# Frogs & Toads > Budgett's Frogs >  New Budgett's

## otofrog

Well, I finally got a Budgett's frog at the reptile expo in White Plains after like 3 years of searching yesterday. He tried to bite me the second I picked up his container. There were some really big fat pipa pipa there at the expo, I really wish I got one, cause I bet they won't have them at the next show in September.
For now my Budgett's is in a small container. He is super voracious, he ate 6 worms the day I brought him home. Not going to lie, I'm actually a bit scared to put my finger near him. :Frog Smile:  :Frog Smile: 
Once I set up a 55 gallon for my ribbed newts (which are currently in a 20 gallon high) the frog will get the 20 high all to himself. 
Does anybody else here keep them nowadays?

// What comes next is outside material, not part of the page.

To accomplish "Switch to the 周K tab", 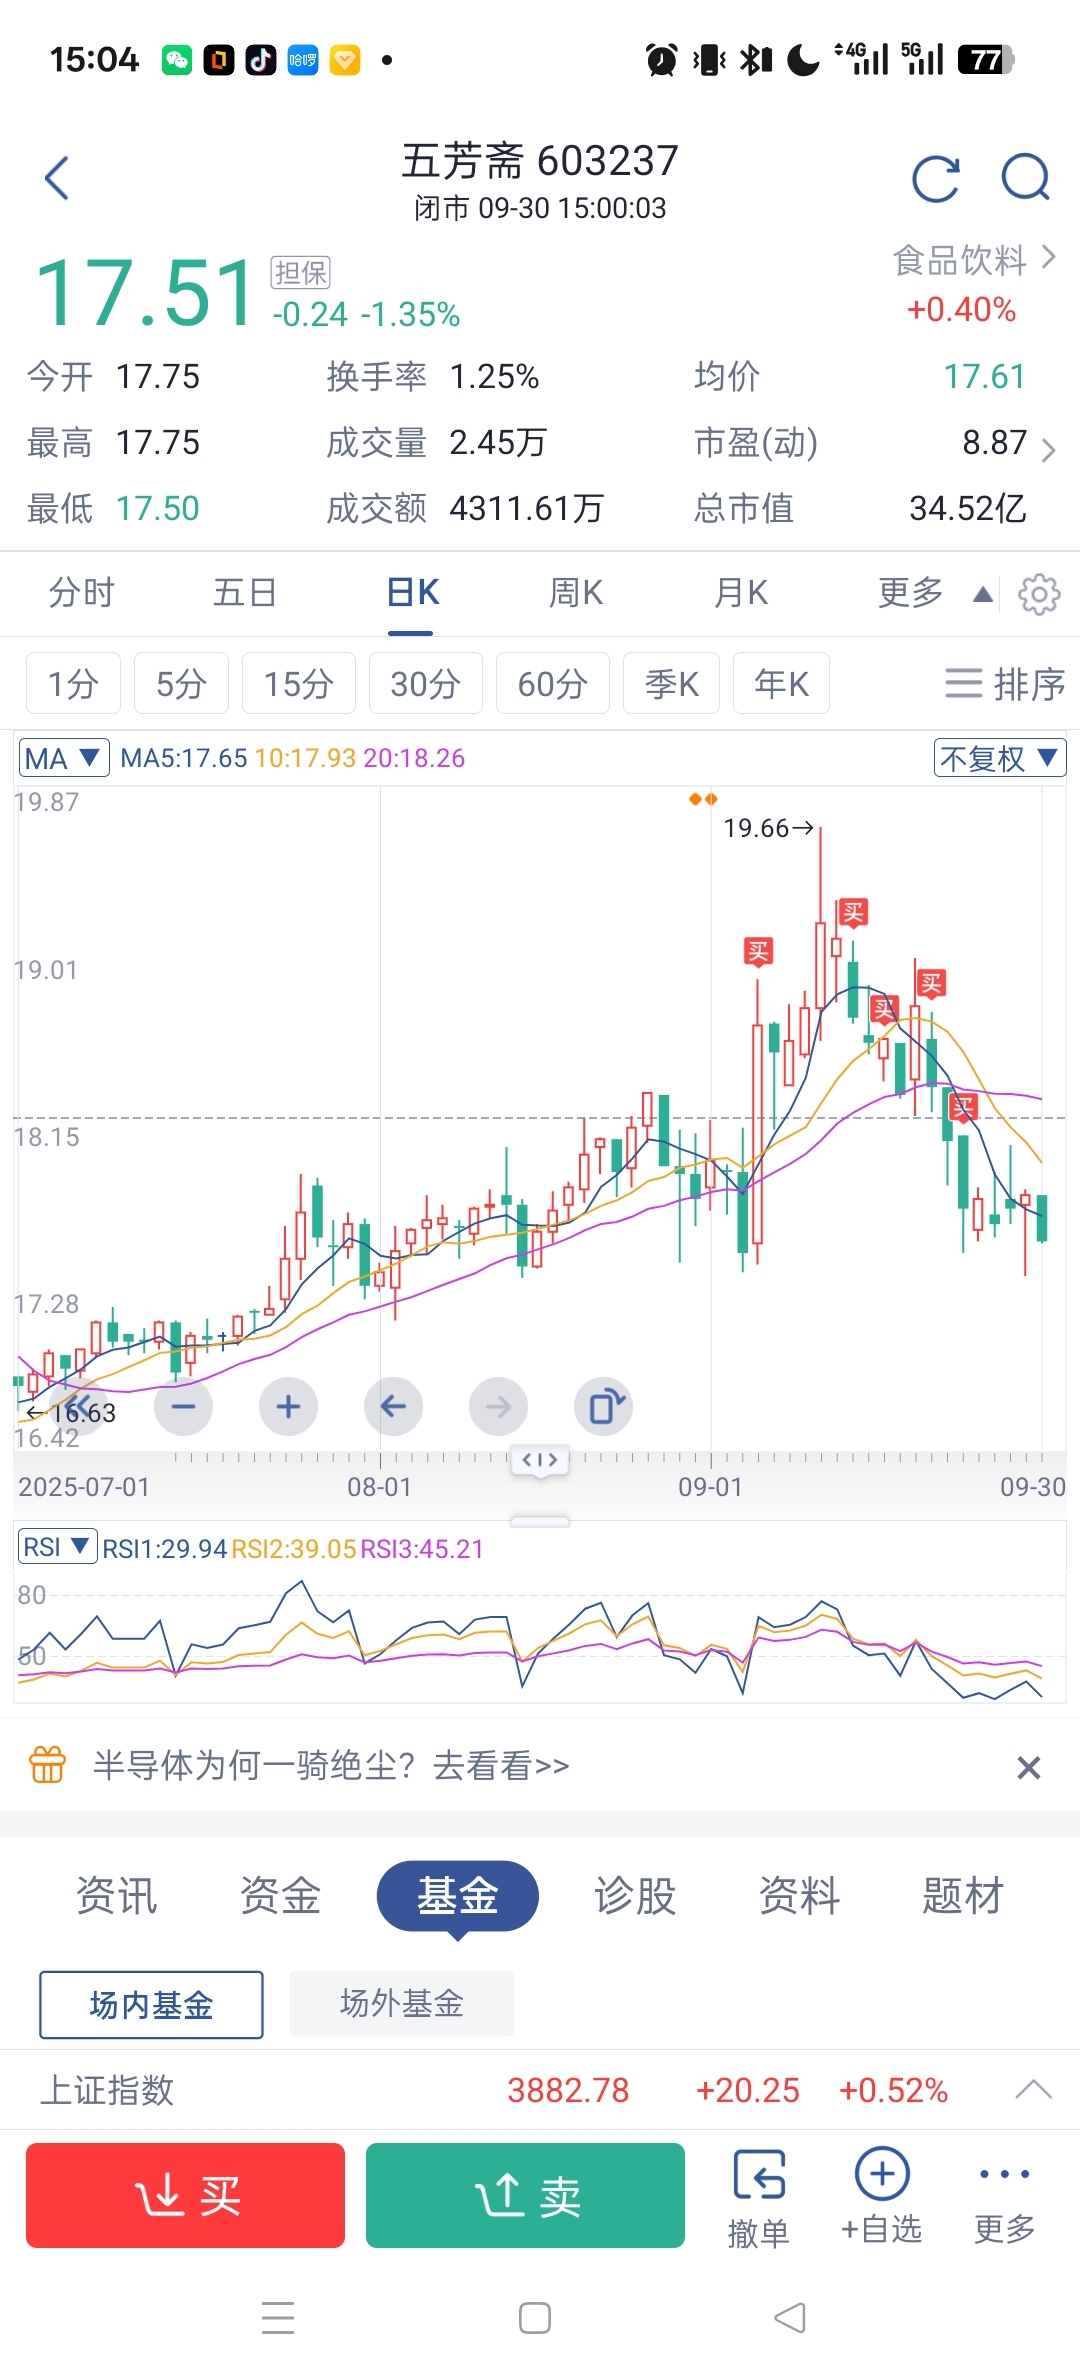I will coord(576,593).
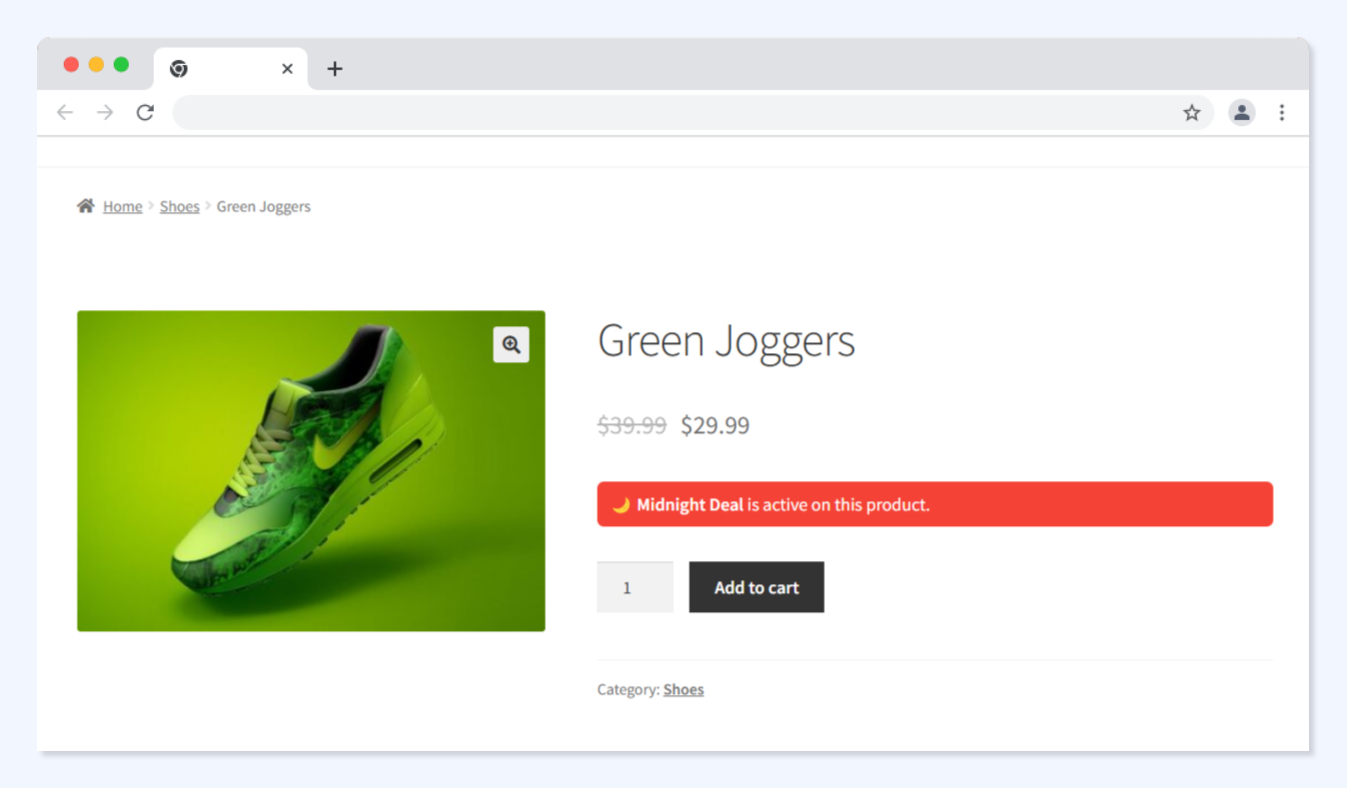Go to Home via the breadcrumb link
This screenshot has width=1347, height=788.
pyautogui.click(x=122, y=207)
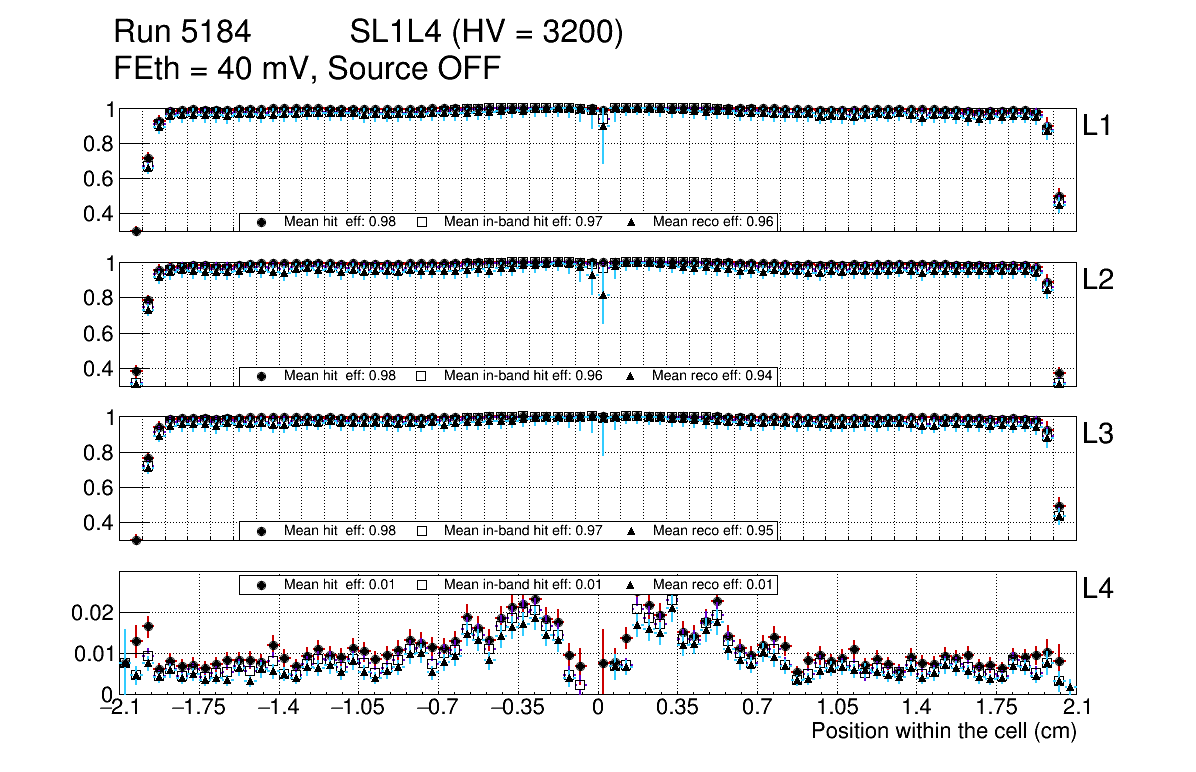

On YouTube I see tons of people in Japan keep them but literally nobody in America seems to have them anymore.

----------


## Dan

I had one years ago and unfortunately this was long before the species care was even remotely understood. Keep us posted how yours makes out.

----------


## otofrog

I'm sorry to report this but he died. :Frown: 
He must've had a parasite, he was eating fine, lunging at me when I put my finger against the glass, etc. I know I didn't do anything to kill him, it had to be the seller at the expo, who had some super skinny white's tree frogs and so many other animals it made me hard to believe he was breeding each and every one. I guess this is what I get for not being able to keep myself from buying a frog instead of waiting for a better seller to offer them.

I never had any luck with any ceratophryidae frogs, they always end up dying a few weeks later for no reason.

----------


## Dan

That’s a shame. I was hoping you’d have success.

----------